“Whether we are powerless against artificial intelligence? No, absolutely not”
Much has been written about the pros and cons of artificial intelligence (AI) recently. The reliability of (the products of) ChatGPT and the dominance of tech companies can be questioned, to name but two. Should we therefore be anxious? No, Professor of Media and Digital Society José van Dijck argues in a mini-masterclass ChatGPT for members of the Dutch parliament. But something has to be done.
“Are we powerless? No, absolutely not. We need to invest in people, laws, and technology,” Van Dijck briefly summarises the message of her mini-masterclass on the consequences of ChatGPT for education and media. Van Dijck underlines the risks and dangers of AI tools, but points out that there are also solutions. People need to get to grips with AI, she says.
Van Dijck sees nothing in banning the tools. “We mainly need to raise users’ awareness by embedding AI in learning methods and making people well aware of what it can and cannot do, of what is possible and what is not possible, and of the long-term and short-term risks.”
Adapt laws and regulations
Properly anchoring rules in legislation is of utmost importance, Van Dijck stresses. The current privacy legislation, the GDPR, is insufficient: specific AI legislation is needed. “At European level, the EU AI Act is currently being written. It is crucial to join in and keep an eye on it.”
The most important part of AI legislation, Van Dijck believes, is enforcing transparency. “Transparency about what datasets are used in the ‘training’ of data models and about exactly how the models are trained,” she explains, referring to the information AI tools are fed with to make them ‘smart’.

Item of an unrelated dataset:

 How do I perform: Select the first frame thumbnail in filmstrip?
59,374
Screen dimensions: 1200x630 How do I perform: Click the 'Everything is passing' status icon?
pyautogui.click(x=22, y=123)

Masterclass for members of parliament
José van Dijck, together with Professor of Artificial Intelligence Eric Postma (Tilburg University) and senior connector technology Arjan Goudsblom (TechLeap.nl), was invited to give a masterclass on ChatGPT for members of parliament. In seven minutes, she succinctly summarised the social implications of ChatGPT and its impact on education and media. She also briefly answered the question: what should we do to curb short- and long-term risks and dangers of ChatGPT implementation?
Monitor and enforce
“The last thing I would like to mention is monitoring and enforcement,” Van Dijck continues. “You can develop technical tools, and ‘watermark’ information, for example, so you know where it comes from, but you will always lag behind the technology you want to control. Monitoring and enforcement is something quite different.” AI tools are available and new tools will come to market, but as long as you cannot access their training models, monitoring is basically impossible.
In the end, it comes down to transparency and manpower, Van Dijck concludes. “You have to enforce continuous access to constantly monitor and assess the underlying language models of AI tools. And right now, only a few people have the knowledge to do this monitoring, so investing in new experts is incredibly important.”